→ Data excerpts
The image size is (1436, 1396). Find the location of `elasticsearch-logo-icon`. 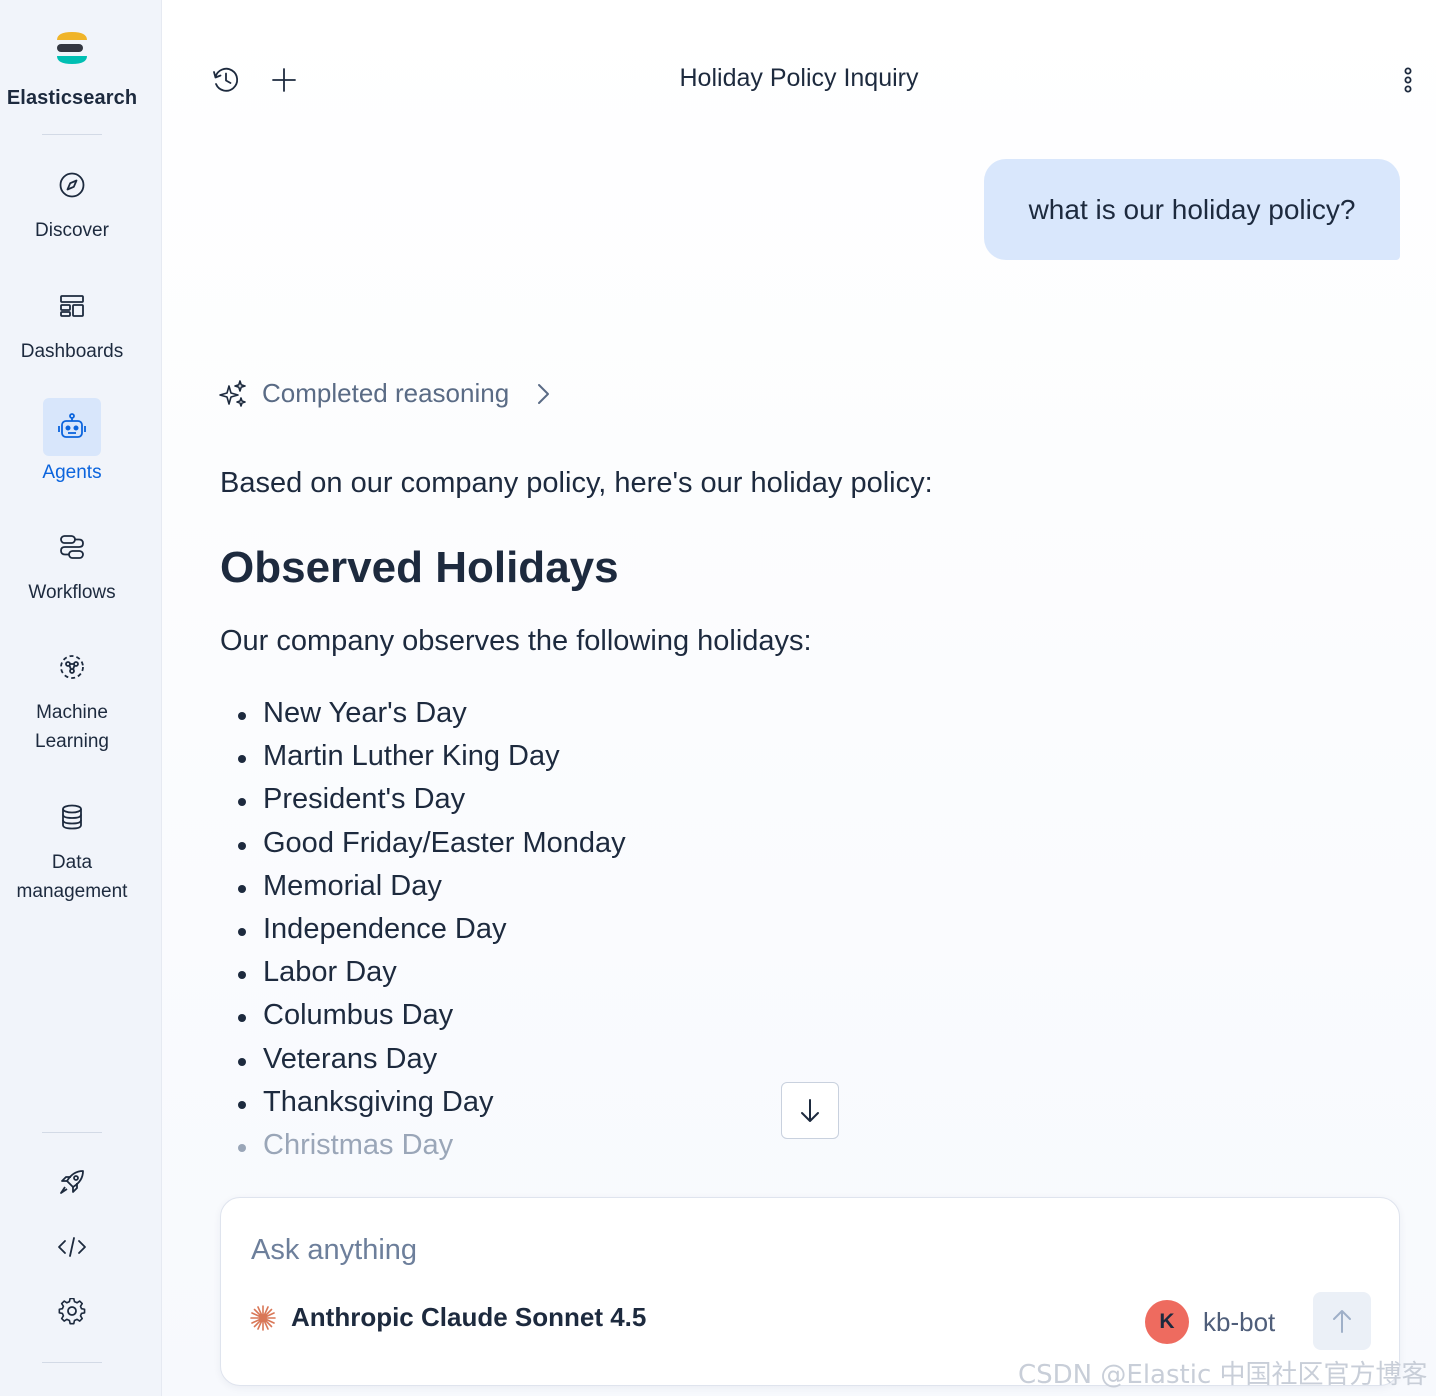

elasticsearch-logo-icon is located at coordinates (72, 48).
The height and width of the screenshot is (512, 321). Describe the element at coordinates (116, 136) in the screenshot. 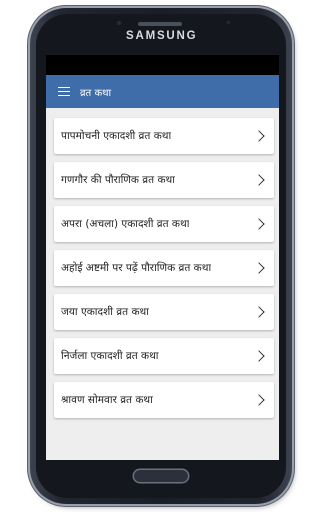

I see `list-item-label: पापमोचनी एकादशी व्रत कथा` at that location.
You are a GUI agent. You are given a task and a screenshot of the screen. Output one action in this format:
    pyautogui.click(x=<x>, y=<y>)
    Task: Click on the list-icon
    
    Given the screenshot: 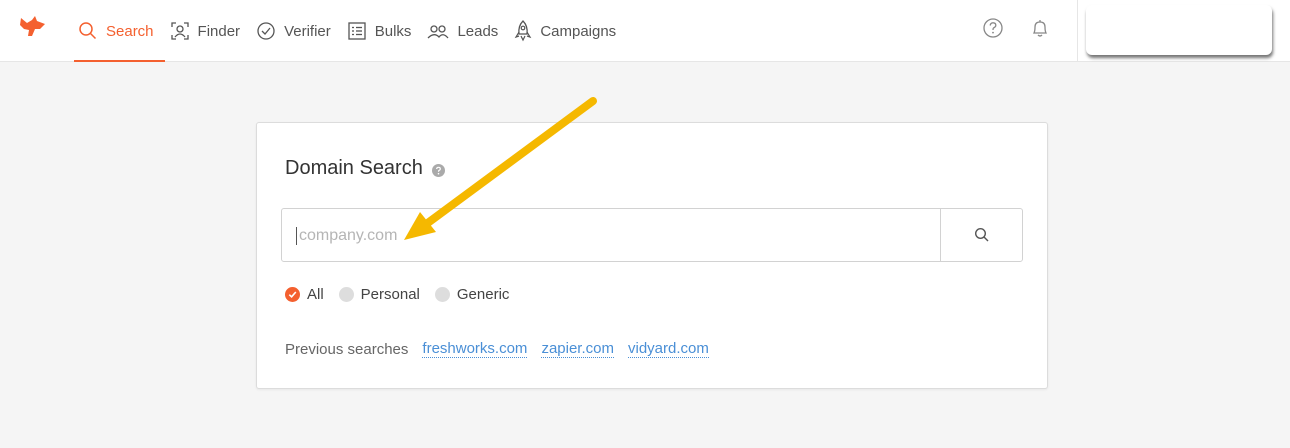 What is the action you would take?
    pyautogui.click(x=357, y=31)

→ Exercise directions
Copy out the entries word for word, starting from the very beginning of the entries and ending with the line that contains "elasticsearch-logo-icon is located", with both ends included. Leave the pictures out of your copy.

→ Reply
The image size is (1436, 1396). Find the location of `elasticsearch-logo-icon`. 

elasticsearch-logo-icon is located at coordinates (72, 48).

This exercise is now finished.